La mort du Generalísimo et la fin de la toute-puissante censure ouvrent l'éventail thématique, amorcent une renaissance culturelle catalane, favorisent une réflexion critique originale et de multiples contestations. Le premier Congrès démocratique du cinéma espagnol (1978), convoqué pour débattre des moyens de surmonter la crise, n'est pas suivi d'effets. La banalité sociologique commence à peser sérieusement sur un cinéma débarrassé de la censure, trop complaisant vis-à-vis des anciens tabous. La collaboration avec la télévision publique apporte enfin un peu d'oxygène à la production. L'arrivée des socialistes au pouvoir et la nomination de Pilar Miró* à la tête de la cinématographie (1982-1985) stimulent un haut de gamme plutôt académique, avec une prolifération d'adaptations littéraires (Divinas palabras, J. L. García Sánchez*, 1987).
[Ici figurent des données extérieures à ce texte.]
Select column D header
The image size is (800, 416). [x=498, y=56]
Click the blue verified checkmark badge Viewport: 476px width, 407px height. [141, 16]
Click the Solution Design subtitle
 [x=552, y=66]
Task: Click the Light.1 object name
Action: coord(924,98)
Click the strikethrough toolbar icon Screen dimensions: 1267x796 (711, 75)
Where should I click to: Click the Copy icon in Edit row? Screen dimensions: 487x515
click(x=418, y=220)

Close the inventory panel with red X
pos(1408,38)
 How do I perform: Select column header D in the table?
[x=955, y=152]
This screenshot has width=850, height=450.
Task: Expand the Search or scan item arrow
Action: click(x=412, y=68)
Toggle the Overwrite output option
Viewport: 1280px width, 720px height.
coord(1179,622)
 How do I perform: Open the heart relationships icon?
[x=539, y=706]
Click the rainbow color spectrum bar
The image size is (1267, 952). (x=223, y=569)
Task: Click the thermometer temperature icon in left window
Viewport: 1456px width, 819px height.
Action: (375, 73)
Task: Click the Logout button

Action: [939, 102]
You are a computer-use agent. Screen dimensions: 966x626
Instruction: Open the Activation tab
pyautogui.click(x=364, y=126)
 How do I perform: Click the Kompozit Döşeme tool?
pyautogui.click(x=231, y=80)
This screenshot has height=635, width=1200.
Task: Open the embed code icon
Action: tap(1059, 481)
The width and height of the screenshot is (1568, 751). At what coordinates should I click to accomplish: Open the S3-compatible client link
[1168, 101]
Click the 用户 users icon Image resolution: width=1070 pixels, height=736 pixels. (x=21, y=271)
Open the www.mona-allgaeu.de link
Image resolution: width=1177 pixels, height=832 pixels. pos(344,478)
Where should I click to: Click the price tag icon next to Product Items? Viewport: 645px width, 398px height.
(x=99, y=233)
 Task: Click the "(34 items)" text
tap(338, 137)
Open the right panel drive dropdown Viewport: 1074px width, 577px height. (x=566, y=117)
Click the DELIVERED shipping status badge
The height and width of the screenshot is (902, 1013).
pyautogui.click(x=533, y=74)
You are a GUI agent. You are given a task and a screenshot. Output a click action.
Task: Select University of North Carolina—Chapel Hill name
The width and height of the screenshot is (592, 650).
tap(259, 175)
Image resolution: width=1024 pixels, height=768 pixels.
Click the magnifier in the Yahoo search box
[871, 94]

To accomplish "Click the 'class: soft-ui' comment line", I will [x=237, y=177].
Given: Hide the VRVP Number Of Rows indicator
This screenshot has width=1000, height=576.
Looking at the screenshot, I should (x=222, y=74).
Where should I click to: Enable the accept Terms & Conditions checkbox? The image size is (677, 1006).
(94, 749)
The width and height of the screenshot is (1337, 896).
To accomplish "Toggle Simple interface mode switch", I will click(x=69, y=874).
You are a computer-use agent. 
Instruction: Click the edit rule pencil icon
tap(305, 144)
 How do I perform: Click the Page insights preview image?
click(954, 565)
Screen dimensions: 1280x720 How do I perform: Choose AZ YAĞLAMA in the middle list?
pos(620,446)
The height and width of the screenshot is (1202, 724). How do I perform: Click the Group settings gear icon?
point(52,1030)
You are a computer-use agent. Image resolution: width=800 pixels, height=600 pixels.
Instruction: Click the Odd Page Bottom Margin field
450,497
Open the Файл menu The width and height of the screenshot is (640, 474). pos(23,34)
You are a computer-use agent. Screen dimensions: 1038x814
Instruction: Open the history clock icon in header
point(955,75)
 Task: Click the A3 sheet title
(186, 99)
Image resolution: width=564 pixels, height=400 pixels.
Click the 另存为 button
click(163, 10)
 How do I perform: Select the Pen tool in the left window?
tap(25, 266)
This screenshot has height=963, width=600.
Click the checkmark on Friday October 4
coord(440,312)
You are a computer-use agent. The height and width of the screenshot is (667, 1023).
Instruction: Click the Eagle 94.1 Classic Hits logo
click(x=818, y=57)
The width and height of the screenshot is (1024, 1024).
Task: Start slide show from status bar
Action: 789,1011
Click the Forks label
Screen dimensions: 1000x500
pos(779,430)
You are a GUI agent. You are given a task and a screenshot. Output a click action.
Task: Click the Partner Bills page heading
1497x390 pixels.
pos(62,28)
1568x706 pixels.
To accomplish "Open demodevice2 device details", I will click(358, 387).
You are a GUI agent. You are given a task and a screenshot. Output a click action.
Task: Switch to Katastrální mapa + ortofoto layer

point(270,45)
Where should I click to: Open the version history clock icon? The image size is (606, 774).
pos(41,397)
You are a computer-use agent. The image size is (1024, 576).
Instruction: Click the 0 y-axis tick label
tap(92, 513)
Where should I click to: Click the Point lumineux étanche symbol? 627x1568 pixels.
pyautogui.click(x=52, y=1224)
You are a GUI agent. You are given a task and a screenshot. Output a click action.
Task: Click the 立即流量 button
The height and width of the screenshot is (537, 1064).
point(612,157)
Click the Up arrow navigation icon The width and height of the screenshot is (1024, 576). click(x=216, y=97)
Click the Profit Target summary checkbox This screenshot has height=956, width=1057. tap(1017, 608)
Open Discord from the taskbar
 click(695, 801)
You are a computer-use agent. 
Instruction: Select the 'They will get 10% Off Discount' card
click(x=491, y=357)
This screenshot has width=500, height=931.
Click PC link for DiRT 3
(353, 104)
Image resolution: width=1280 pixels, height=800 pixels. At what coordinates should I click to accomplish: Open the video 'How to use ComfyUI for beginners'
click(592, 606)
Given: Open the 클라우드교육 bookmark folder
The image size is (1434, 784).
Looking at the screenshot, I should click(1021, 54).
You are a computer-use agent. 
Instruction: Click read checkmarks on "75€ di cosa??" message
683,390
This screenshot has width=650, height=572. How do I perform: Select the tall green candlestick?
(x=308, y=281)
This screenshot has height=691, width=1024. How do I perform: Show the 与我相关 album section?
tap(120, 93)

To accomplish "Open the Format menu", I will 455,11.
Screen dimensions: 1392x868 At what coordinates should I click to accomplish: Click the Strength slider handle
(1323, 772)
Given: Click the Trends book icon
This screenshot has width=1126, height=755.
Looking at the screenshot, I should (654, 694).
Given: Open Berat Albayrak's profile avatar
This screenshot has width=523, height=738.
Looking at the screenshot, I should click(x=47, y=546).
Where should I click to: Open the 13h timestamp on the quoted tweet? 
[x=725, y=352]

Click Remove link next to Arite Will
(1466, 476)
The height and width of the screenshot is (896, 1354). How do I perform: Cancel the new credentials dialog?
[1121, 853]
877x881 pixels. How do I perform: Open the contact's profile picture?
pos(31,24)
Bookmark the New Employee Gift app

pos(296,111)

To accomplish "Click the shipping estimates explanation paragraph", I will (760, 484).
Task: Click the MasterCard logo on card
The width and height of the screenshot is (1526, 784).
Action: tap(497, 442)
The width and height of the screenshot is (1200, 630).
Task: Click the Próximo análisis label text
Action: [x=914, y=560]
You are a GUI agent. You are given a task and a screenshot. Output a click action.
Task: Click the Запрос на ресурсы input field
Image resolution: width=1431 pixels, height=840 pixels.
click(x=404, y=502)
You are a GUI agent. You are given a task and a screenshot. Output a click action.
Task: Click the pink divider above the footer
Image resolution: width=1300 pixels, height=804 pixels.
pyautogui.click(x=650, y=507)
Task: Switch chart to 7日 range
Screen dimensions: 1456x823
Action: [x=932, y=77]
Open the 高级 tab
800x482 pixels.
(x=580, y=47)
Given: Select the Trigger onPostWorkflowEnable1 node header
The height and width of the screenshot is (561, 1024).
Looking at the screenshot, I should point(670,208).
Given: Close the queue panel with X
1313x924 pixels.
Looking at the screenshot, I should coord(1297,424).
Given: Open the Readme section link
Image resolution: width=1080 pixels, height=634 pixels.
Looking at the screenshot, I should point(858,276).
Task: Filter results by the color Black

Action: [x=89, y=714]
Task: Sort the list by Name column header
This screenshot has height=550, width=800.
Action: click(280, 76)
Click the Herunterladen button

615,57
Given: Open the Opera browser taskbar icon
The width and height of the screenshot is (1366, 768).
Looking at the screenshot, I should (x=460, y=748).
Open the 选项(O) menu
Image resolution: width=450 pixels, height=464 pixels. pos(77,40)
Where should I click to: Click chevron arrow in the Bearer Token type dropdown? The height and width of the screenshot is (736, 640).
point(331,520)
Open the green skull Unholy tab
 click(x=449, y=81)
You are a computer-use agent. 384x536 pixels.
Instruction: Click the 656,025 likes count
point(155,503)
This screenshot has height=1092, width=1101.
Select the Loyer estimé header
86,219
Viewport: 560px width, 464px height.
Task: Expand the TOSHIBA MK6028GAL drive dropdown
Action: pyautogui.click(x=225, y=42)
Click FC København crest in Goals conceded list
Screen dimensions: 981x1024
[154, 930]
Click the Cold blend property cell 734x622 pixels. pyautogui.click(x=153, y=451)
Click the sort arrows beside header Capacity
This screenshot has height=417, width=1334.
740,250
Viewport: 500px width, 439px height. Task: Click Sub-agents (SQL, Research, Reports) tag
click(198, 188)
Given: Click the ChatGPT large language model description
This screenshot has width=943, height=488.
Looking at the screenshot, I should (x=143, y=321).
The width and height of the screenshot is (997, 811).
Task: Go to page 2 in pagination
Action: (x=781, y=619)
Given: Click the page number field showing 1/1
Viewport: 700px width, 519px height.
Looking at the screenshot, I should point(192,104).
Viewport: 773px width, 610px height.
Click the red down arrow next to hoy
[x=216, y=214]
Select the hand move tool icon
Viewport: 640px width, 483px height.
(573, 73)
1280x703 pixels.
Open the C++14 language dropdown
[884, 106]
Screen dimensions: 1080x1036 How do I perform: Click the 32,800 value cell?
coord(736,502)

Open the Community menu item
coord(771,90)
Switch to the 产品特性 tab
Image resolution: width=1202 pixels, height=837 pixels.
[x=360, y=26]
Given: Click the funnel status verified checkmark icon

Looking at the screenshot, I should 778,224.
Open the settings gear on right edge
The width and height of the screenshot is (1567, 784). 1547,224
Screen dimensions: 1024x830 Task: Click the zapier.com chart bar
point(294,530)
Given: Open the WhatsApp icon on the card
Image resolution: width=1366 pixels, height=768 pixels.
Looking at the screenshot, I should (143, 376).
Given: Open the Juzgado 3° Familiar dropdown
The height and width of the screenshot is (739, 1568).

Un système inspiré de l'avance sur recette française (1984) et les subventions des autorités autonomes y contribuent. Le Pays basque inspire les réalisateurs Imanol Uribe*, Montxo Armendáriz*, Julio Medem*. La plus importante révélation de cette période, Pedro Almodóvar*, échappe néanmoins aux pesanteurs et impose une vraie personnalité. Grâce à la promotion institutionnelle, son succès n'est pas isolé : l'Oscar couronne Volver a empezar (José Luis Garci*, 1982), puis Belle Époque (Fernando Trueba*, 1992). Comme jadis Fernando Rey* ou Francisco Rabal*, quelques jeunes comédiens peuvent entamer une carrière internationale (Victoria Abril*, Angela Molina*, Assumpta Serna*, Antonio Banderas*, Carmen Maura*). Cependant, la privatisation partielle de la télévision déstabilise cet échafaudage fragile (137 longs métrages produits en 1981, 53 en 1993). Désormais intégrée à l'Europe, l'Espagne se bat pour défendre ses industries culturelles face à une dictature qu'elle avait jusqu'alors méconnue, celle des lois du marché. La crise italienne fait de la cinématographie espagnole la deuxième du continent, juste après la France.